Also, careful, I am not going to call scam yet.. but the pictures used in the CL ad, are from the Amazon marketplace item.
http://www.amazon.com/Ultrasonic-Je...221551&sr=8-5&keywords=ultrasonic+cleaner+25L


----------



## Lombard (May 8, 2014)

Looks to me like an unnecessary, expensive item that takes up space. Cheaper and easier to just use a scrub brush and some chain cleaner. However, if you're looking for a way to part with money, I have the super, duper, ultra deluxe version of this I can sell you for twice the price.


----------



## ljvb (Dec 10, 2014)

It is not completely unnecessary. It all depends on the situation. For a shop, where time is money, it makes sense, but then it is a business expense.

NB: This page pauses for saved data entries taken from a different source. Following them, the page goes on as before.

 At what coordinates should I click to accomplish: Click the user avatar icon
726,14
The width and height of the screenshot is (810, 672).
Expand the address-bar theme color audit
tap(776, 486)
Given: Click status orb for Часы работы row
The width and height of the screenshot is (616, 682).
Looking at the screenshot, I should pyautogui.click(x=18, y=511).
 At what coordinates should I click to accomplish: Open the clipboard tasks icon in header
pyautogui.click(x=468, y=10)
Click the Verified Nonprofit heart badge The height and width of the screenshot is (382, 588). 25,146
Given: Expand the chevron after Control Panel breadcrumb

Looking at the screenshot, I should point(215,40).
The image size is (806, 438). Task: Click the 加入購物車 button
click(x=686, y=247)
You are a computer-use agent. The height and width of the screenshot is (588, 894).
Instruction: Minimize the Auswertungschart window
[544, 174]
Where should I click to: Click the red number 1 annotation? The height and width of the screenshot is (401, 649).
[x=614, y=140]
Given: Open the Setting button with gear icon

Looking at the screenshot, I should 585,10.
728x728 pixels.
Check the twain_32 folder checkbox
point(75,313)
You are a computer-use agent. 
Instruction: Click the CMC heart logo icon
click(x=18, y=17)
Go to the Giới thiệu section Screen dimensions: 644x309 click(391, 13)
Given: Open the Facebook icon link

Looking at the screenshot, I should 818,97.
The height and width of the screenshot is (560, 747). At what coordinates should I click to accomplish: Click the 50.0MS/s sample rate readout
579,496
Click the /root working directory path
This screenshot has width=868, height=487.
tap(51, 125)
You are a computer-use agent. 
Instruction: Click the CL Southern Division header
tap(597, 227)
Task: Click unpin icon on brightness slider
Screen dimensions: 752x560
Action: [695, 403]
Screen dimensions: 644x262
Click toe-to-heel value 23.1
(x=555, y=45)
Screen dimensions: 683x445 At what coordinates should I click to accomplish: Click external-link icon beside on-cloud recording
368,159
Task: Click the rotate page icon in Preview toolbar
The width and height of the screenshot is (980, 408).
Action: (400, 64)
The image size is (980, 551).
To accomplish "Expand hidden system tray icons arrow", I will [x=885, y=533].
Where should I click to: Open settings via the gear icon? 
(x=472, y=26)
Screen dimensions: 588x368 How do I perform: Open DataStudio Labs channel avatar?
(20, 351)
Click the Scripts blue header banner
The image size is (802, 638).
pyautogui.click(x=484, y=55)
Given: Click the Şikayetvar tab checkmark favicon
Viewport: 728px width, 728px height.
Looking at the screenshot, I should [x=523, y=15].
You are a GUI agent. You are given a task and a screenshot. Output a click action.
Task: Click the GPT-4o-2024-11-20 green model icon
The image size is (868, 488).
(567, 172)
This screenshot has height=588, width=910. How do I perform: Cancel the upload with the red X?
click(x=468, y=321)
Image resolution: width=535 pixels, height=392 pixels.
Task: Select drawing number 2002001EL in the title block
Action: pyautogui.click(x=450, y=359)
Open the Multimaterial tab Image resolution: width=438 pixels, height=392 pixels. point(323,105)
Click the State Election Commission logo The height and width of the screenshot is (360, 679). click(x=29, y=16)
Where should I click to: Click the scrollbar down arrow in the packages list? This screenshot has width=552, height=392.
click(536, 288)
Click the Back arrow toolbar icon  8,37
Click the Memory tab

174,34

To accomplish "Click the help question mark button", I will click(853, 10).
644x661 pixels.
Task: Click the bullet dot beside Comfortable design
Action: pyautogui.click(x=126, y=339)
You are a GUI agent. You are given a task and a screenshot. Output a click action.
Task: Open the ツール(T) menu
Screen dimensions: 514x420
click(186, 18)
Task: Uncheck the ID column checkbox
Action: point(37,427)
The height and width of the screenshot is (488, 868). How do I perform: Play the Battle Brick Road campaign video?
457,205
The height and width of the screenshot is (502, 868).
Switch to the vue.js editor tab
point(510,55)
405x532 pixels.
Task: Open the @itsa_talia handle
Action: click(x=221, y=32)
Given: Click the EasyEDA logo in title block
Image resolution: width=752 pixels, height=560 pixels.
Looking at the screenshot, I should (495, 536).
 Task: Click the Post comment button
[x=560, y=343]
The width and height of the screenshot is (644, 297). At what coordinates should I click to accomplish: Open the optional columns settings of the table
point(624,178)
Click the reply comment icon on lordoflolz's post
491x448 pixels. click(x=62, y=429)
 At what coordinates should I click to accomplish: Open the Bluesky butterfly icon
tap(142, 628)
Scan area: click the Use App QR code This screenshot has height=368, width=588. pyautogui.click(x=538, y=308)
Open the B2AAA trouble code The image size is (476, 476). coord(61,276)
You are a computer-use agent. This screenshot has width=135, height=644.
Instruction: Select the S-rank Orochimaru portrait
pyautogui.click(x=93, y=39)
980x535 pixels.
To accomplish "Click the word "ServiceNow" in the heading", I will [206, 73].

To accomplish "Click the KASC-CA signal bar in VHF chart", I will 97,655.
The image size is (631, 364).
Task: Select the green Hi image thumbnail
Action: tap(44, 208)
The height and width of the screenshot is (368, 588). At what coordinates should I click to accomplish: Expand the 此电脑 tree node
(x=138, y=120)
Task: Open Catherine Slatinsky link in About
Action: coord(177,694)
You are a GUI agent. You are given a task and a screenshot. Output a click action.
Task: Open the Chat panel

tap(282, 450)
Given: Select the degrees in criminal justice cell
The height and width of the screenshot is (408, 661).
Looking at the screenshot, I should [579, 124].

For someone who works on a lot of different things, not just my bike and car, it might also make sense.

The biggest draw for ultrasonic cleaners, is that they get into areas where traditional methods cannot (say like cleaning a carburetor, good luck getting into the internal channels and what not).

If all you want is to clean your bike parts, it is a waste.


----------



## Upnorth (Jul 4, 2013)

A glass pickle jar full of Acetone does the job in under 5 minutes a lot cheaper.


----------



## tka (Jun 11, 2014)

tka said:


> There are a lot of cheap ultrasonic cleaners out there and it isn't a question of if they will break but when.


Well true to my own words, went to use the cleaner last night and it started up with a loud "snap". Bath heated but no ultrasonic energy. The transducer must have broke.  These cheap cleaners are getting too expensive for me. Now I'm hoping Santa will bring me a Branson ultrasonic cleaner along with that Campag Record Groupset he's shipping to me


----------



## myhui (Aug 11, 2012)

I bought their MC-2 cleaning chemical.

http://www.proequip.com/productlist.asp?pcid=2

I hope that's the right one to use with my drive train.

Or should I use just water mixed with some WD-40 BIKE heavy duty degreaser?

http://www.wd40bike.com/products/


----------



## DrSmile (Jul 22, 2006)

Upnorth said:


> A glass pickle jar full of Acetone does the job in under 5 minutes a lot cheaper.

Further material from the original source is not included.